L’agricoltura intensiva mette sotto pressione le risorse naturali del pianeta. Anzi, le distrugge: è tra i principali responsabili della perdita di biodiversità e del cambiamento climatico. Eppure, l’agricoltura, da qualche decina di migliaia di anni, è indispensabile alla sopravvivenza dell’umanità. Quel che la rende rovinosa è stata la sua trasformazione da attività primaria, basata sull’uso attento delle risorse rinnovabili, diversificata a seconda del terreno, del clima, degli ecosistemi, in un sistema produttivistico industriale che richiede grandi input di energia fossile e sostanze chimiche e che produce enormi quantità di rifiuti inquinanti. I sistemi tradizionali, dove ancora praticati, sono invece basati sulla circolarità: rispetto alle risorse impiegate poco o nulla viene considerato scarto, tutto è utile per ri-alimentare il sistema. Così ciò che viene consumato è nello stesso tempo ricostituito, e quando i processi sono in equilibrio l’ambiente e l’ecosistema assorbono l’impatto della produzione senza conseguenze negative.

Sulla possibilità di garantire cibo per la popolazione mondiale senza compromettere i sistemi di resilienza terrestri è stato di recente pubblicato uno studio del Potsdam Institute for Climate Impact Research. Sulla base di una rappresentazione dettagliata di quattro limiti interconnessi (integrità della biosfera, modifica del sistema terrestre, uso dell’acqua, flussi di azoto), un gruppo internazionale di undici scienziati dimostra che oggi quasi la metà della produzione alimentare globale dipende dal superamento dei limiti.

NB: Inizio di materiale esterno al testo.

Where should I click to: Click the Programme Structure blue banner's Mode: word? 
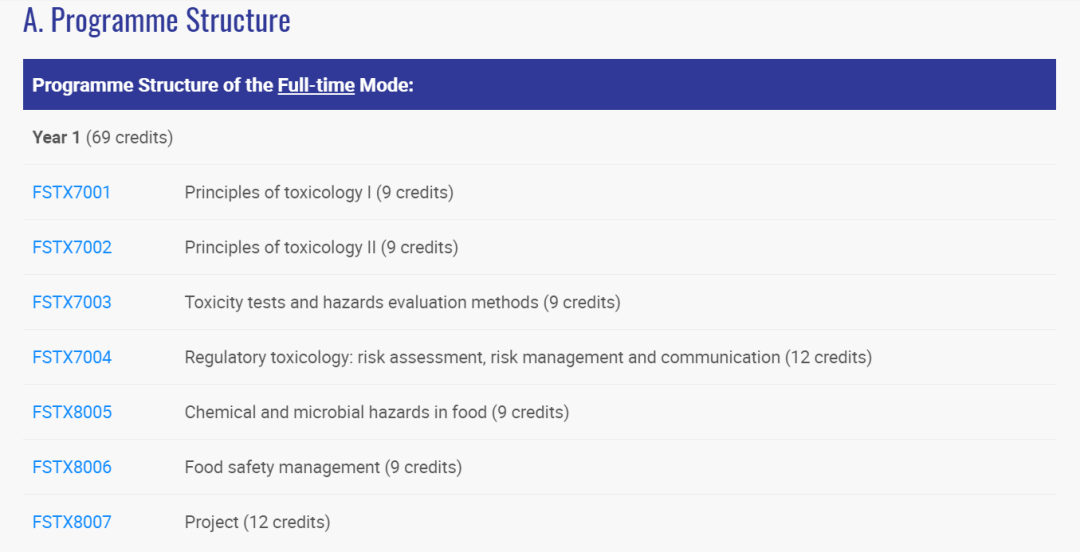tap(386, 85)
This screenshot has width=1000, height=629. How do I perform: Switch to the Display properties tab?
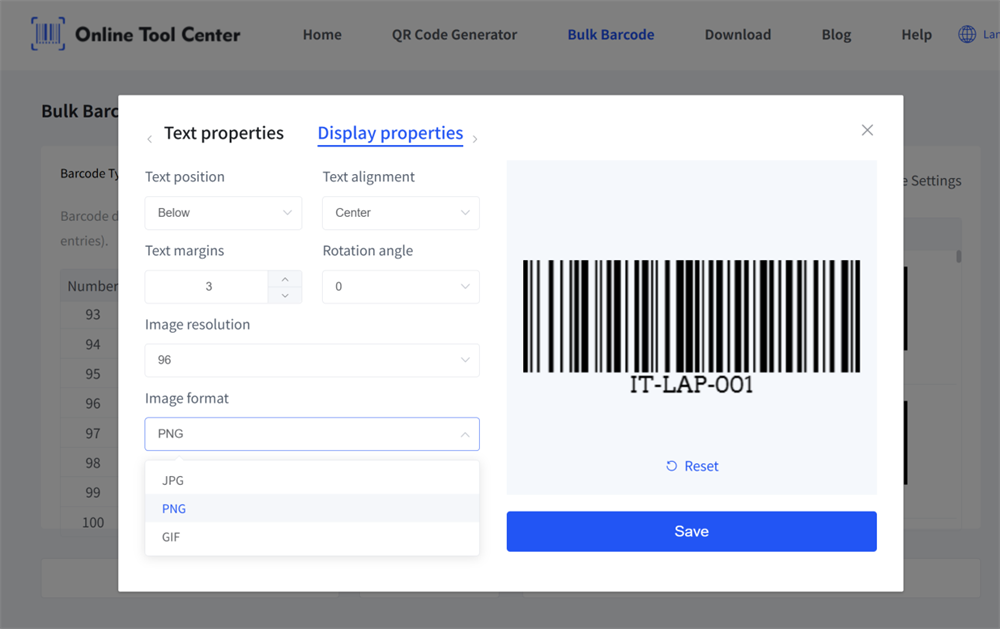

Se questi fossero invece rispettati, il sistema così com’è potrebbe provvedere una dieta bilanciata (in media 2.355 kcal per capita al giorno) solo per 3,4 miliardi di persone. Un dato di per sé sconfortante e tale da far pensare che la rovina sia ineluttabile. Invece lo studio dimostra anche che, se si adottasse un profondo cambiamento produttivo e delle modalità di consumo, un’agricoltura rispettosa dei limiti del pianeta potrebbe bastare per 10,2 miliardi di persone. I requisiti chiave sono: una differente distribuzione dei terreni coltivati, una migliore gestione dell’acqua, la riduzione dello spreco alimentare e un cambiamento della dieta verso una minore quantità di alimenti di origine animale. Ma altre soluzioni sono indicate. Questo studio è importante. Per la prima volta sono identificate le possibili soluzioni, e calcolato il loro l’impatto se messe in pratica.

Ad esempio, aumentare l’efficienza dell’uso dell’acqua, anche piovana, nell’irrigazione può triplicare o quadruplicare le rese delle colture in sistemi oggi a basso rendimento. Effetti positivi ancora maggiori sembrano fattibili ottimizzando a livello globale l’utilizzo del territorio, e preservando la fertilità dei terreni; dimezzare lo spreco potrebbe generare cibo per un miliardo di persone. A patto che, raccomandano gli scienziati, si abbandonino subito le pratiche dannose e ci si impegni per un’inversione di tendenza. Chi ci governa ha quindi le informazioni e le soluzioni per rimediare al disastro, ma tante voci devono levarsi con forza perché siano finalmente al primo posto nell’agenda politica.